**Input data:**
◇ ◇ ◇ ◇ ◇
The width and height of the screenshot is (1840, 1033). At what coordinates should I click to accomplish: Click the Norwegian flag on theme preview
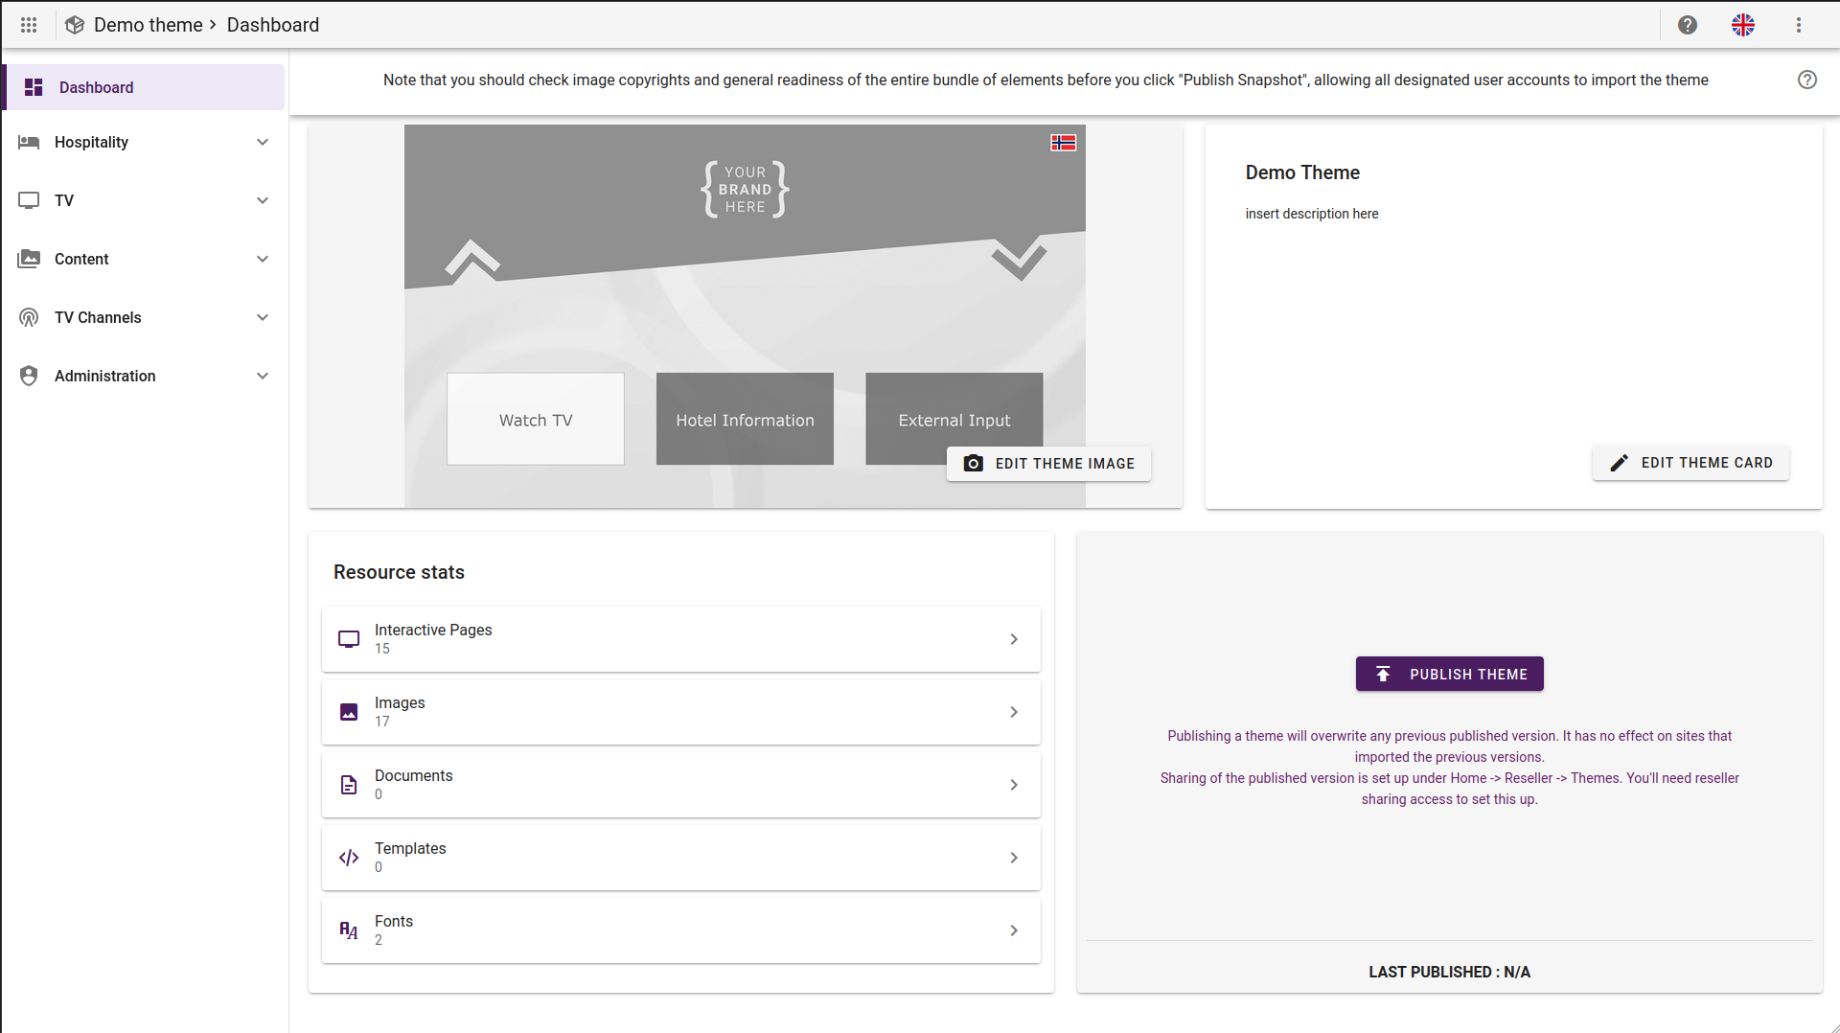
◇ ◇ ◇ ◇ ◇
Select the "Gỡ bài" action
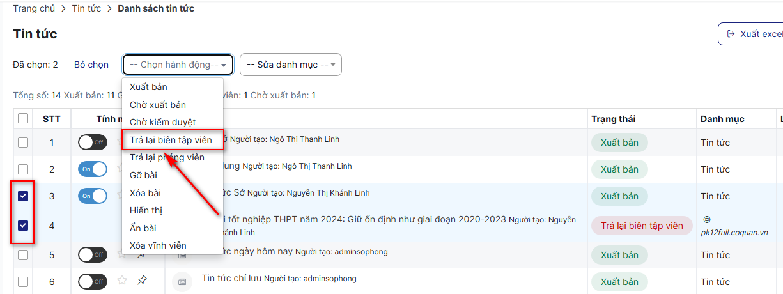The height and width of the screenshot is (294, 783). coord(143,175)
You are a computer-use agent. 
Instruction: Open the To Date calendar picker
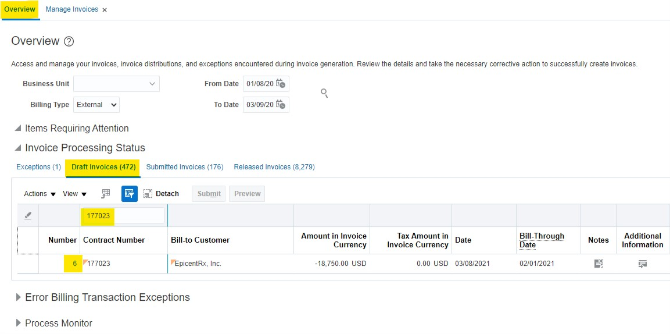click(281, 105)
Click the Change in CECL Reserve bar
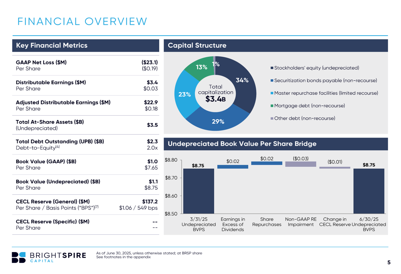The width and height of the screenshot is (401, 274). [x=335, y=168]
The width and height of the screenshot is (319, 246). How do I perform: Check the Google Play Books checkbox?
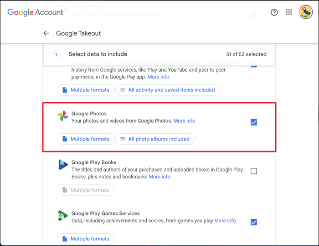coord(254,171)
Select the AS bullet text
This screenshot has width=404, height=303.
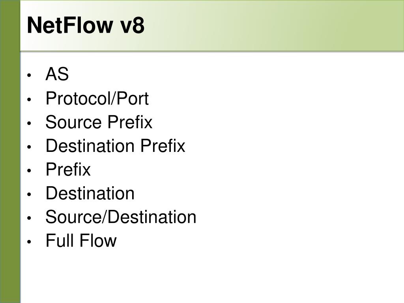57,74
◇ ◇ ◇ ◇ ◇
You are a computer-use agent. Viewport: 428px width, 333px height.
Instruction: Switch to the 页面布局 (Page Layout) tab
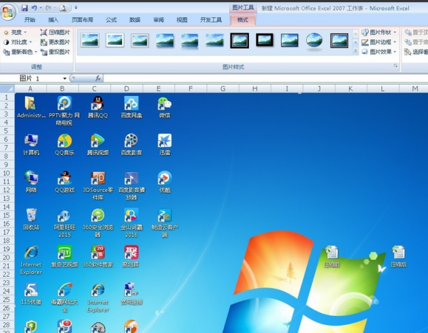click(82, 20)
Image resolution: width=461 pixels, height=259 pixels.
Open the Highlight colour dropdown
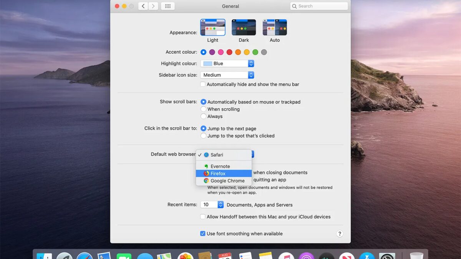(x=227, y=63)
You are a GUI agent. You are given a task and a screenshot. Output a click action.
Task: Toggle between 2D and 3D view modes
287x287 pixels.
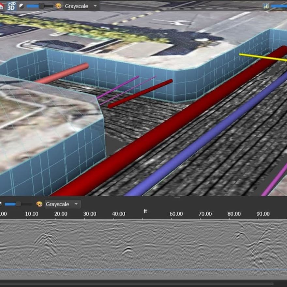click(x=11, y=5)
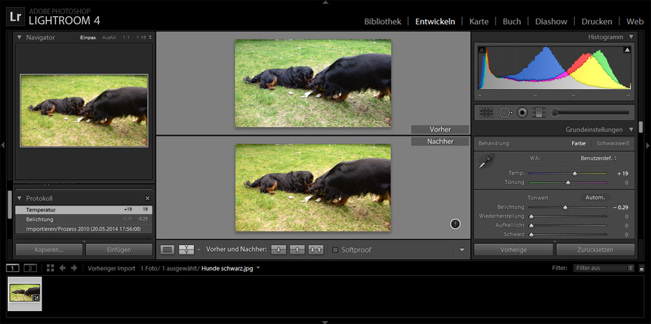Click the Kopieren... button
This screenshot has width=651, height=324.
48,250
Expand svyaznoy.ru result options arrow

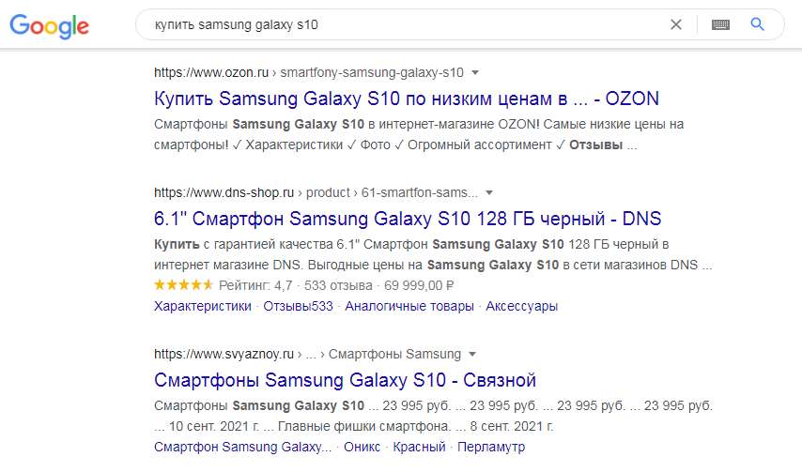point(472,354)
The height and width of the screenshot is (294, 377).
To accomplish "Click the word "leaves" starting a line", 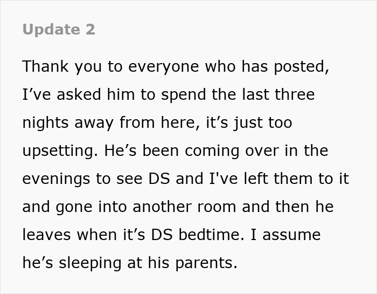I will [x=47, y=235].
◇ ◇ ◇ ◇ ◇
**Action item:** Copy all lines above containing the string "computer".

**Output for this task:**
You are a computer-use agent. 
You are a computer-use agent. Viewport: 428px width, 333px height.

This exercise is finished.